(A) Study on fault detection in LTE network: a black-box testing for LTE network components

Abstract

Long-Term Evolution (LTE), which is the latest mobile communication network technology, has been deployed for 10 years and many LTE vulnerabilities have been studied. Although much research on the vulnerability of control plane managing user mobility and sessions were also conducted, most of the studies focused on finding User Equipment (UE) vulnerabilities. In recent years, a few studies published that found vulnerabilities in LTE network components but these studies have at least one of the following limitations. First, only LTE standard analysis was performed, so it could not identify vulnerabilities in implementation flaws. Second, the security analysis was performed only on a few of the many states that could occur on the protocol.By complementing limitations of existing research, in this thesis, we present a fault detector that can identify unknown faults in LTE network components by performing security analysis in various states that could occur during control plane procedures of actual components' implementation. While performing the control plane procedure as UE, the fault detector identifies faults by sending variants of the message to LTE network components and checking subsequent messages coming down from the network.

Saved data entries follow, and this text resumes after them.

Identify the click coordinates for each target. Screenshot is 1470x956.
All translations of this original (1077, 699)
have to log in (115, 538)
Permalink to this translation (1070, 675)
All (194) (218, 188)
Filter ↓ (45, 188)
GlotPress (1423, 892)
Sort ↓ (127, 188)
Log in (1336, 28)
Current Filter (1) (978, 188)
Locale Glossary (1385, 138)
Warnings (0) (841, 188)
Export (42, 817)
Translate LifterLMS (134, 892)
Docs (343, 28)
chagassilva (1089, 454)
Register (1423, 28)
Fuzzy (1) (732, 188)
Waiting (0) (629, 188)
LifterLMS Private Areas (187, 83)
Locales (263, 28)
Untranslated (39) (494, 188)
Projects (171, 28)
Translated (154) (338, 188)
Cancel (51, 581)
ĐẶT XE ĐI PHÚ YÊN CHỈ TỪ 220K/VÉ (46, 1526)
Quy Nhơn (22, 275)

The detector sent message variants for the 8 uplink message types used in LTE attach procedure and produced a total of 171 variants. Testing two environments that were set up the same as the commercial environment found that 11 and 12 ineffective message variants in each environment were not handled properly. The invalid messages found are the messages that cause the fault, and by chaining these messages, we were able to construct the impersonation attack that an attacker who is not subscribed to the carrier can use LTE service by impersonating a normal subscriber.